WORK ITEM
Exactly as they appear, retype the lines from the one containing "How do I perform: Click" through the final line of the data below. Leave pictures out.

Dataset records:

* * * *

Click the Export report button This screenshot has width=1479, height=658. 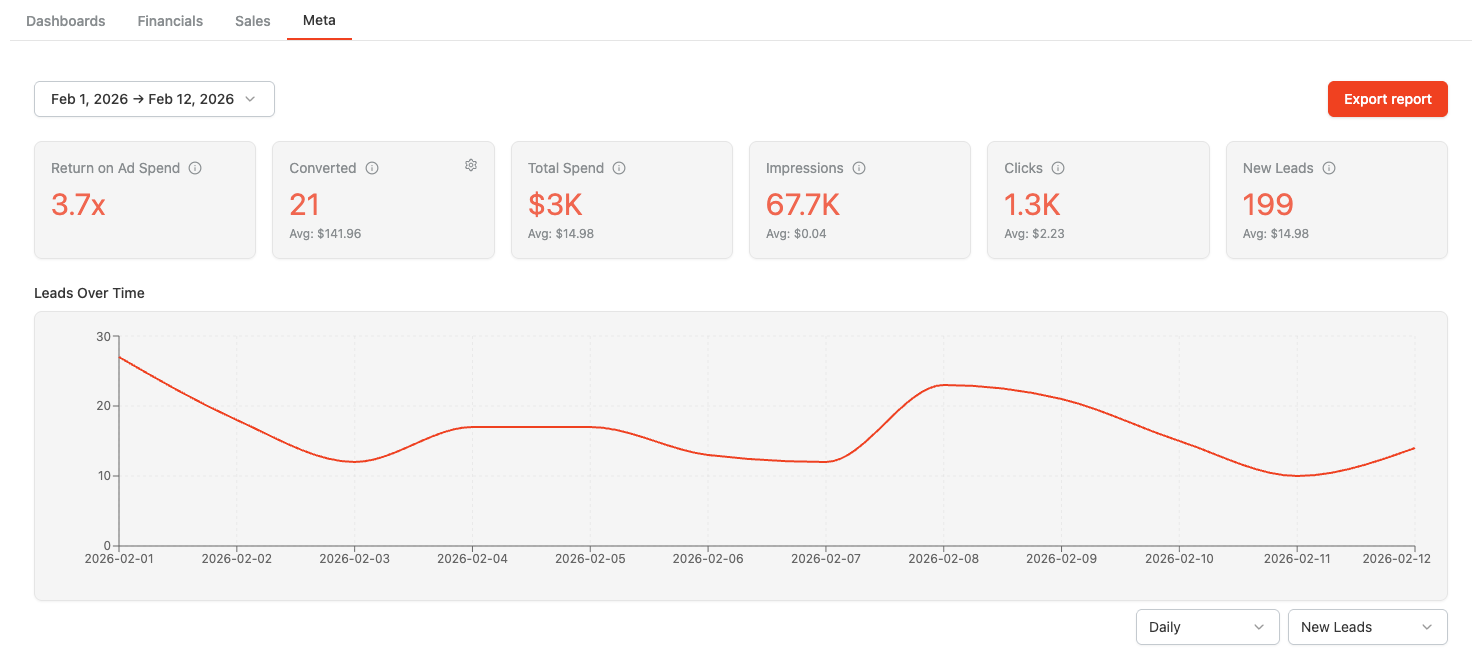coord(1388,99)
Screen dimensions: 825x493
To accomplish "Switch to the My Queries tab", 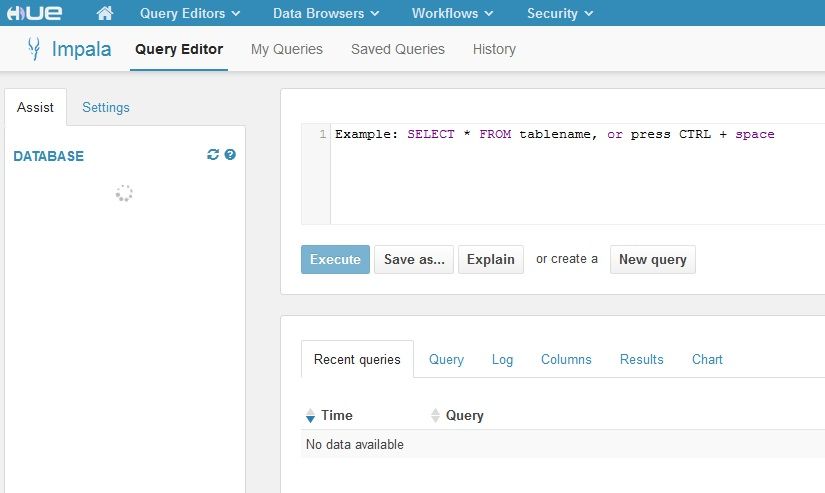I will tap(287, 49).
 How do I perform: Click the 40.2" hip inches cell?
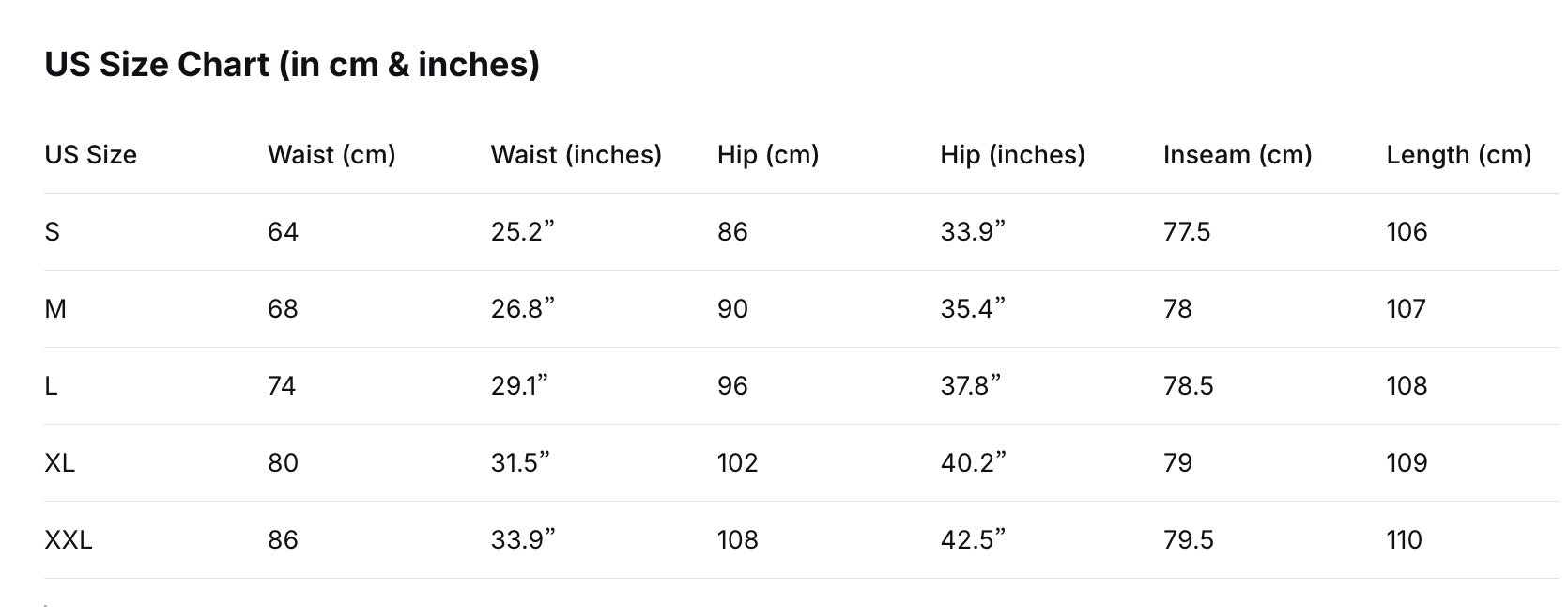click(973, 463)
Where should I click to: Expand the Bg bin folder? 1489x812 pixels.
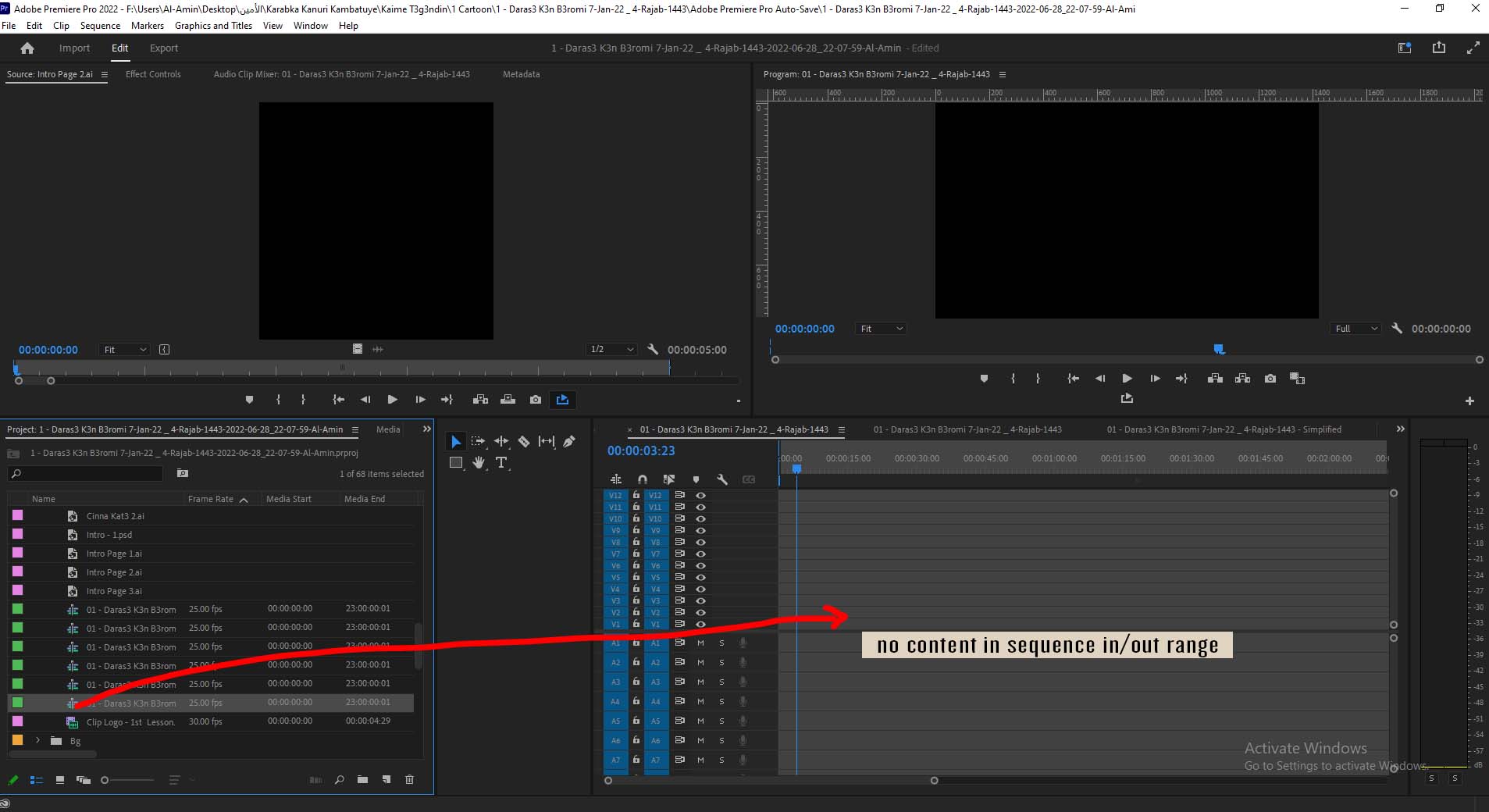[37, 740]
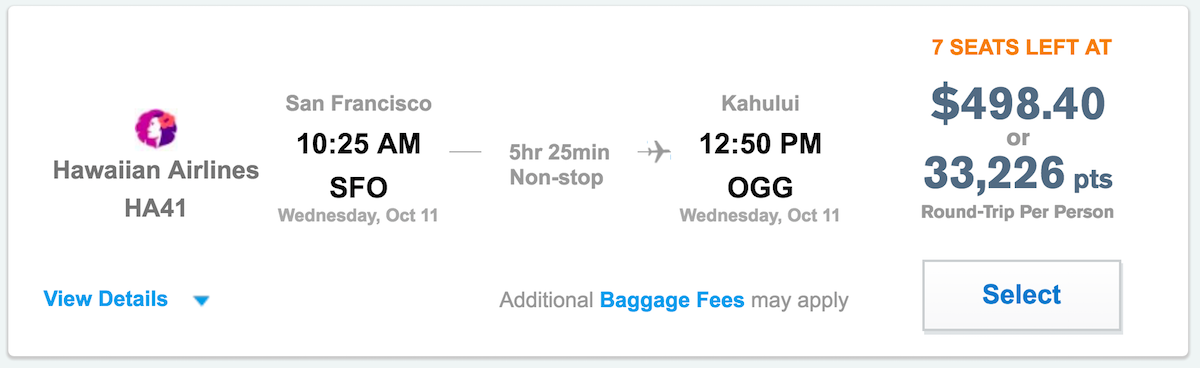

* * * *

RESULT OF THE EXERCISE
 How do I perform: Click the 40.2" hip inches cell?
click(973, 463)
Where should I click to: Expand the Bg bin folder? 1489x812 pixels.
[37, 740]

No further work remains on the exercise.